BEGIN Dataset

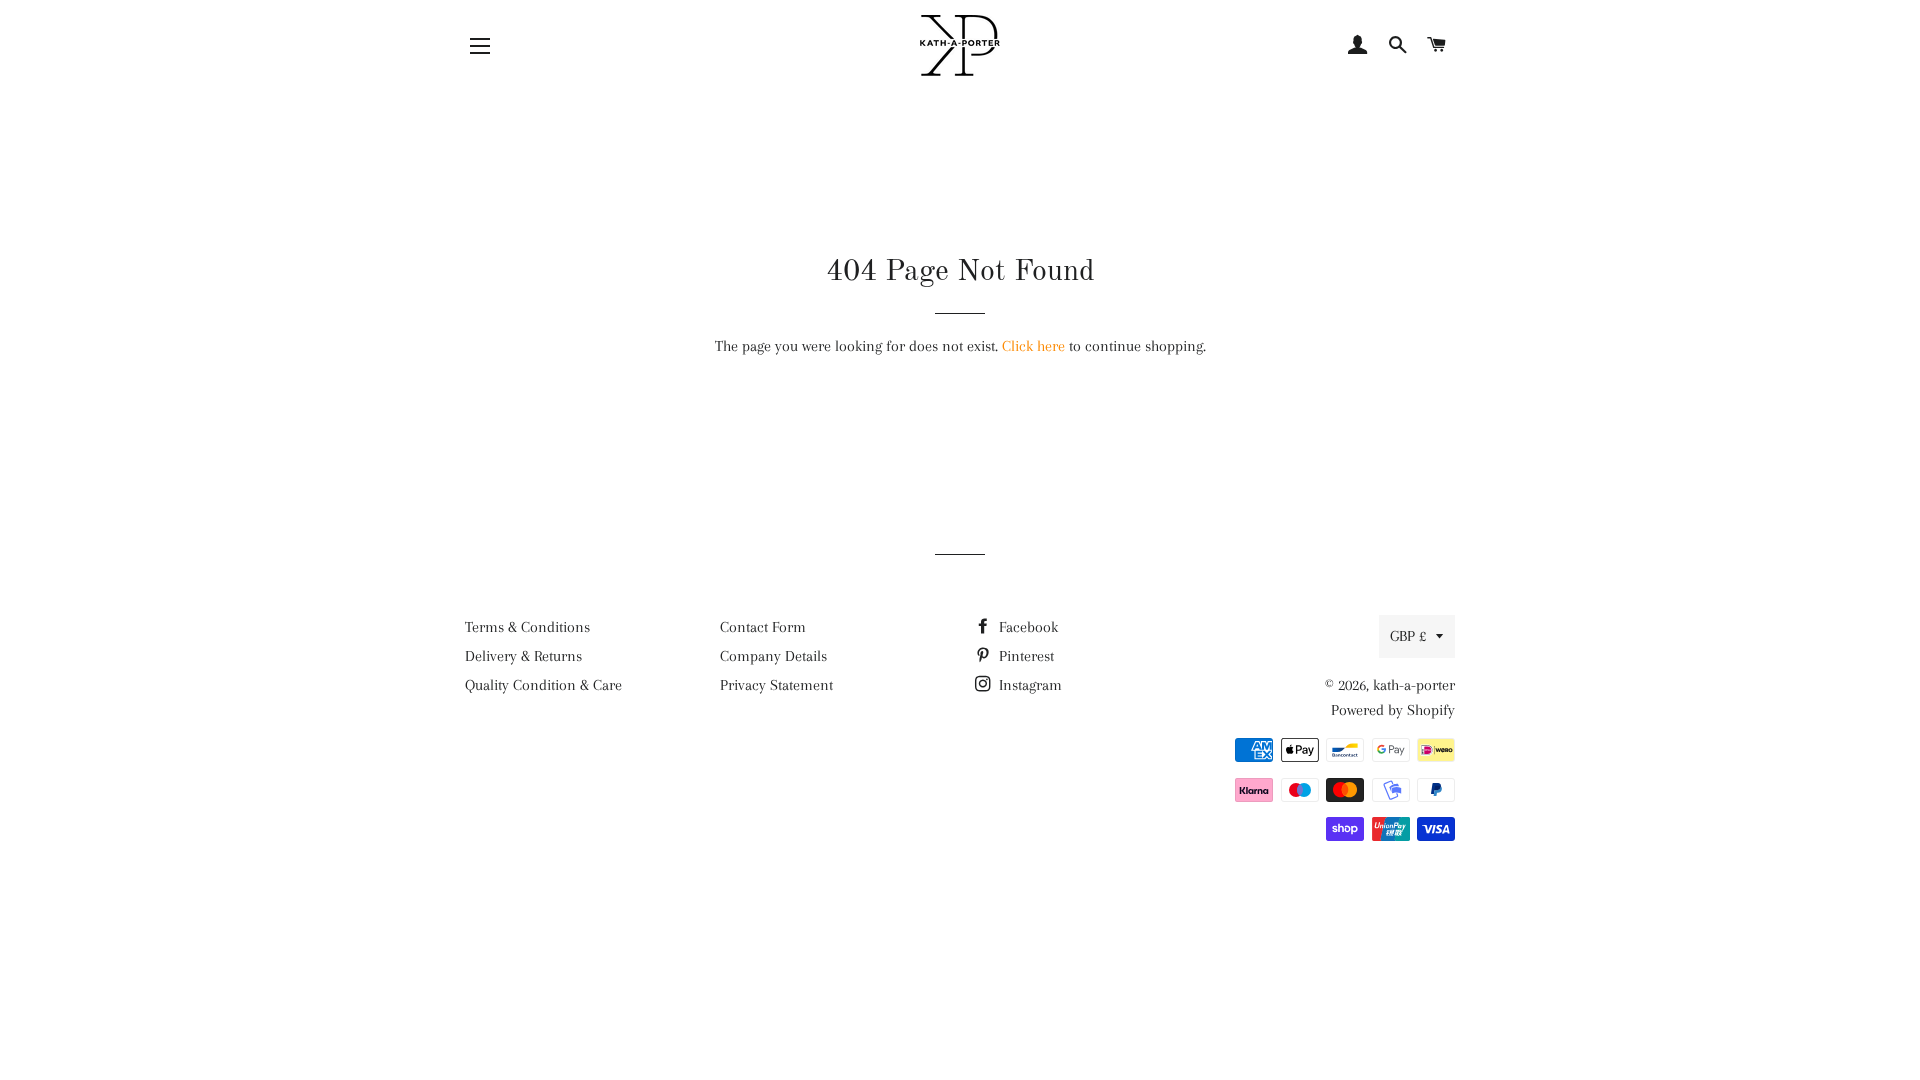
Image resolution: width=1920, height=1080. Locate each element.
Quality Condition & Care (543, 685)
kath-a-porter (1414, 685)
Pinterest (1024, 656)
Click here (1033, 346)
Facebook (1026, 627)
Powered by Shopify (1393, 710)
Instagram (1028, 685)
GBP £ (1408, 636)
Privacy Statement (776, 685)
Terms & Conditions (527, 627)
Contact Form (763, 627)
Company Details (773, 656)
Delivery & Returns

END Dataset

Copy the data exactly. Any picture it contains is to be omitted.

Finished exercise
Image resolution: width=1920, height=1080. Locate each element.
Quality Condition & Care (543, 685)
kath-a-porter (1414, 685)
Pinterest (1024, 656)
Click here (1033, 346)
Facebook (1026, 627)
Powered by Shopify (1393, 710)
Instagram (1028, 685)
GBP £ (1408, 636)
Privacy Statement (776, 685)
Terms & Conditions (527, 627)
Contact Form (763, 627)
Company Details (773, 656)
Delivery & Returns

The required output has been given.